§ **Page excerpt**:
+ + + + +

# Strong lifts 5x5 Is it really as effective as it makes out



## r88jrd (Mar 23, 2013)

Ive had a good read on the stronglifts blog and book

im just wondering is it really as effective as it says ? has anybody had any experience with this workout

thank you


----------



## mic8310 (Sep 30, 2013)

I started squating at 30kg (bar + 10kg) and 100kg seemed impossible. Now they are almost easy. Defiantly worth doing if new to gym.


----------



## Robbie789 (Sep 6, 2012)

I did SLs after about 9 months of lifting (wish I had started with it), my squat went from 90kg x2 to 125kg 5x5 in about 12 weeks


----------



## Prince Adam (Mar 17, 2012)

Yes it works


----------



## g-unot (May 27, 2011)

I didn't think it was that good, strength gains weren't anything to write home about and I couldn't even maintain the mass I had at the time (diet was fine, routine just isn't focused for size) that being said I tried it once I'd already been training for over a year so it might of worked out better had I started with it but if size is your goal then do something else.

Have you subscribed to his emails? I still am and the guy comes across as right c0ck, anything that isn't stronglifts is 'BS' as he calls it and doesn't build nowhere near as much muscle as his routine!

Plus he looks crap.


----------



## biglad90 (Oct 20, 2010)

I'm doing it now too.

Been training on and off for 4 year with poor diet, now back with better foods, more cals, and with 5x5 my lifts are improving each session.


----------



## Sway12 (Oct 29, 2013)

why is it not good for size? I've stuck with my routine for ages now but I feel like if it's not optimal for size then I'm wasting time. currently on something similar to 5x5


----------



## r88jrd (Mar 23, 2013)

my main aim is size as which is the case with everybody else , dont get me wrong sl explains the workout very good and in depth but ive always been told around 70% is diet and i dint see anything regarding diet he says for mass eat more at 3000cal but that's all.

+ + + + +

§ **Record extracts**:
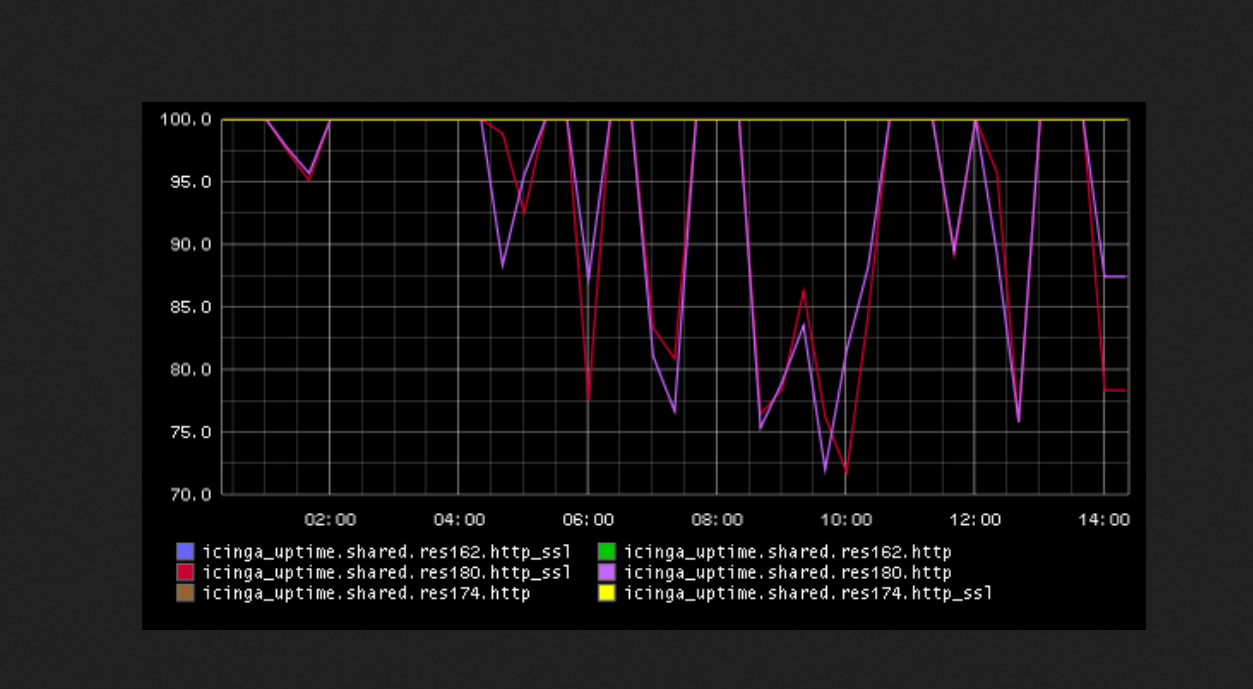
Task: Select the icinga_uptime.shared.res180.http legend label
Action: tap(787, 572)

+ + + + +

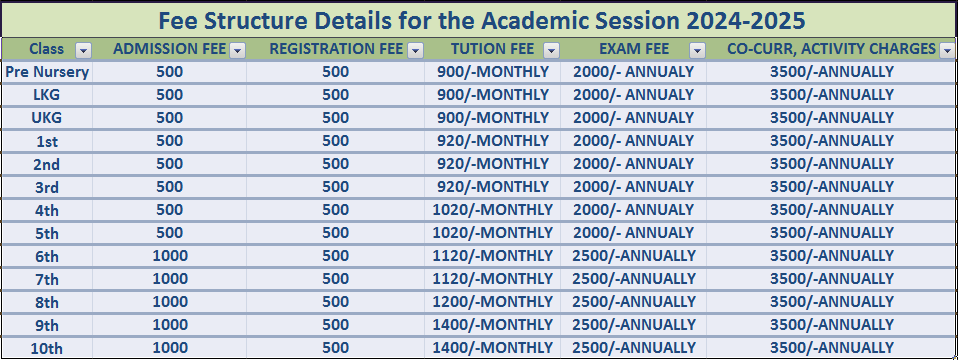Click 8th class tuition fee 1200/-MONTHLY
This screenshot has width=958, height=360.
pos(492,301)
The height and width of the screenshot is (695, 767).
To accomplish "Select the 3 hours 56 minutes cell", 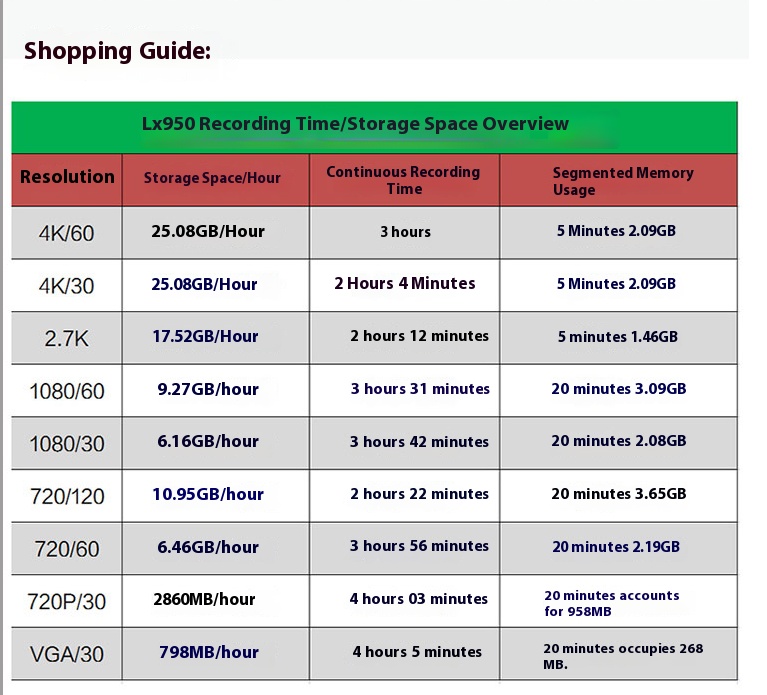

+ + + + +

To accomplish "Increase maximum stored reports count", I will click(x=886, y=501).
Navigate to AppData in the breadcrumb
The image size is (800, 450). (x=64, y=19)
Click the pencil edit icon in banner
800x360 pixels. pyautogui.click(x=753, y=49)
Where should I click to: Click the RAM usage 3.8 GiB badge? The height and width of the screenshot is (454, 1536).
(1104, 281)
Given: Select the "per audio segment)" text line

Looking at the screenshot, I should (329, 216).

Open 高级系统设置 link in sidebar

+ + + + +

§ **Exercises**:
1. Answer from the StrongLifts 5x5 thread:
(a) At what weight did mic8310 start squatting?
(b) Over roughly how many weeks did Robbie789's squat go from 90kg x2 to 125kg 5x5?
(c) What daily calorie figure does r88jrd say the author gives for gaining mass?
2. Supply what comes next in the StrongLifts 5x5 thread after its last post.
The items come from a source unrelated to the StrongLifts 5x5 thread.

§ **Results**:
1.
(a) 30kg (the bar plus 10kg)
(b) About 12 weeks
(c) 3000 calories

2.
and yeah i did notice he seem to belive everything else seems to be b.s


----------



## HJC1972 (Aug 29, 2013)

I think Mehdi's favorite two words are Bull and ****. Especially, like has already been said, if it's a non-Stronglifts training method. He seems to have all isolation movements down as being useless, which, I suppose, if you are just starting out at least, there may be some sense in. Personally I just done a PPL 5x5 which is not that far removed from SL but I just added in some variation, just to keep it interesting.


----------



## rovermb6 (Jan 19, 2012)

RS4 said:


> I increased strength, bench went from 55kg to 90kg 5x5 and squats 40kg to 100kg 5x5 in 8 weeks.
> 
> didnt notice much size gain mostly strength


impressive gains for 8 weeks, can't beleive you more than doubled your squat but didn't gain much size, I put on over a stone going from 80kg squat to 120kg squat.


----------



## sneeky_dave (Apr 2, 2013)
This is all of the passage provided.